Truro-based guitarist and composer Amy Brandon is a quietly singular figure whose musical language hovers softly between numerous familiar styles—notably outside jazz, fingerstyle, and modern composition. Scavenger, her debut recording, isn’t especially conspicuous, yet it’s nearly impossible to think of any cohabitants of her very particular universe.
 
While nylon-string guitar is unquestionably in the foreground on the disc, much of it is also underpinned by a dark smear of guitar-derived electronics. These soft, quivering nocturnal contours offer gentle textural friction and cast a bold tonal shadow, providing the perfect counterpoint for her dense guitar murmurings. Where many guitarists—even other quiet ones—play in a manner that asserts a driving directionality, Brandon’s phrasing is as nimble as it is Delphic, tracing uneven coils that swiftly fall inward. There may often be, thanks to the aforementioned electronics, a consistent tonic—a quality that lends the music its vague folk tenor; but otherwise, the harmonic fabric is peculiar, skillfully woven from disparate stray fibres.
 
At points, Brandon shares the aural scene with collaborators.

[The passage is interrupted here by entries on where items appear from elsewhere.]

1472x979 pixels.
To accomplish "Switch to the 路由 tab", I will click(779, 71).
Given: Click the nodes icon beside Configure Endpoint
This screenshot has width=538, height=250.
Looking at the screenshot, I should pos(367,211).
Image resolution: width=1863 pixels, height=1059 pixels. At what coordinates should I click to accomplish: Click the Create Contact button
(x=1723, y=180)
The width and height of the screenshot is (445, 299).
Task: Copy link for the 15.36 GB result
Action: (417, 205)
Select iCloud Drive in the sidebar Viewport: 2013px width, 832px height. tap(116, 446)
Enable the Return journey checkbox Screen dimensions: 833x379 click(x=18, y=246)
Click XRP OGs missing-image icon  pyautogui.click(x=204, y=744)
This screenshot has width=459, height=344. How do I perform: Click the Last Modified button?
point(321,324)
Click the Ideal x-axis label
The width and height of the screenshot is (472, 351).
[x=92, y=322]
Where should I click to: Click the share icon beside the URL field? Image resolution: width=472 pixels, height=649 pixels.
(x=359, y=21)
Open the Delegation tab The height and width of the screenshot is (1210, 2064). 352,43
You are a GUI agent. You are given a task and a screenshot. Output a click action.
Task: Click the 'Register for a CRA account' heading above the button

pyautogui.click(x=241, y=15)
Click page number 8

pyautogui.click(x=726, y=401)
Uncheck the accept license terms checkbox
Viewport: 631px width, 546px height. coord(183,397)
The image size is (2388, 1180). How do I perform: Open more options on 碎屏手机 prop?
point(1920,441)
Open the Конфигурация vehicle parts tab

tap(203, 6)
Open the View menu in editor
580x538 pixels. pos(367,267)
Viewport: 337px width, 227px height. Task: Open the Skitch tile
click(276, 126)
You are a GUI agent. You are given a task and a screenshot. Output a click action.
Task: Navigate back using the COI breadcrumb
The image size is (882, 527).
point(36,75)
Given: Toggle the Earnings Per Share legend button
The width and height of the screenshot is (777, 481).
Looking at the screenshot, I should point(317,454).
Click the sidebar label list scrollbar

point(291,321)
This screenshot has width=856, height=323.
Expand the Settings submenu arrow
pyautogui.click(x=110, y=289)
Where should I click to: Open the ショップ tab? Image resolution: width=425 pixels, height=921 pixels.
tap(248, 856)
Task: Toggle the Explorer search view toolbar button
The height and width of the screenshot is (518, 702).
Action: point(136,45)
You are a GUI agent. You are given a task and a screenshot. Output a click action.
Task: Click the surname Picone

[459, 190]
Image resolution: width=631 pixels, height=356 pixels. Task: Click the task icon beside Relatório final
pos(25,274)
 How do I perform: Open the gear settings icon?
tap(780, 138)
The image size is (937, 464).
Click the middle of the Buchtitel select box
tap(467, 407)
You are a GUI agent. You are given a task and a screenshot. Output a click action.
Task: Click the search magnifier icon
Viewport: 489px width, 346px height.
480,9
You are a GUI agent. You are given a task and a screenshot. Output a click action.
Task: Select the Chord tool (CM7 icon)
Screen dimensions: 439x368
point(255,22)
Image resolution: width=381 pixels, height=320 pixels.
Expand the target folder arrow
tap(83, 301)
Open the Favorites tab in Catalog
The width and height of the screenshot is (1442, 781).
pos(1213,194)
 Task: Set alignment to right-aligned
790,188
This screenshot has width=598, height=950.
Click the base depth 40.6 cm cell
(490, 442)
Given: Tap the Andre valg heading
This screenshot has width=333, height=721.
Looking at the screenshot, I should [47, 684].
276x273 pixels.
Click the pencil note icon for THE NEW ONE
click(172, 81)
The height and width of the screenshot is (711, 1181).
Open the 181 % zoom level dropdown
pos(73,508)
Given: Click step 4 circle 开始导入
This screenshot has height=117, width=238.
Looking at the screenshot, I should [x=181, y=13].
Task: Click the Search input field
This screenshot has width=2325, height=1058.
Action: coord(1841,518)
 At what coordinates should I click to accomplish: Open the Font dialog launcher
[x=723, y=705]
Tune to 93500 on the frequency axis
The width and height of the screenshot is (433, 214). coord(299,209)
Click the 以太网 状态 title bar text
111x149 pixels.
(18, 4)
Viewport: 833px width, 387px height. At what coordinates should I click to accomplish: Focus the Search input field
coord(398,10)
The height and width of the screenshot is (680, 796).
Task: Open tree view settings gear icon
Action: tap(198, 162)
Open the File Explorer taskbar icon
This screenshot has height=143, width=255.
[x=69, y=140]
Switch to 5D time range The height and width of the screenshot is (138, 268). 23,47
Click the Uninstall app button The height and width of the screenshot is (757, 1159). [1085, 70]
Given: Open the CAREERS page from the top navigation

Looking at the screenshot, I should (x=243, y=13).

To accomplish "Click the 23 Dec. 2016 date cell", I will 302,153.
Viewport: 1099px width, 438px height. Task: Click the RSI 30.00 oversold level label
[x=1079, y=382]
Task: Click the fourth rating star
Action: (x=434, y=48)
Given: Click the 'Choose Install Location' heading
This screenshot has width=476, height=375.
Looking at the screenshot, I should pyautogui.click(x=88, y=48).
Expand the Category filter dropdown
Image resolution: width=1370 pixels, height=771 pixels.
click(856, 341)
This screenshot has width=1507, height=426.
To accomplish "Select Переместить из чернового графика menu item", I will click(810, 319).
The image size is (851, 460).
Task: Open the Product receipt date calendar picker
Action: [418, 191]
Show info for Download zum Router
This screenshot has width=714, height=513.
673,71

The fleeting appearance by vocalist Laura Swankey on “Stella,” midway through the record, offers a beautifully surreal mirage—one that only furthers the music’s strange ethereality. The other guests—two very competent guitarists—exert a pull toward more conventional territory, which only sets Brandon’s singular vision in sharp relief. Scavenger is strongest and most magical when Brandon’s enigmatic personality comes through without any adulteration.
 
Even with its diversions, Brandon’s hypnotic music is successful in establishing a clear sense of place. It’s not the sort of music that bludgeons the listener with token displays of virtuosity or modernity. Instead, it disorients its audience, surreptitiously enveloping the listener in rich, unfamiliar surroundings.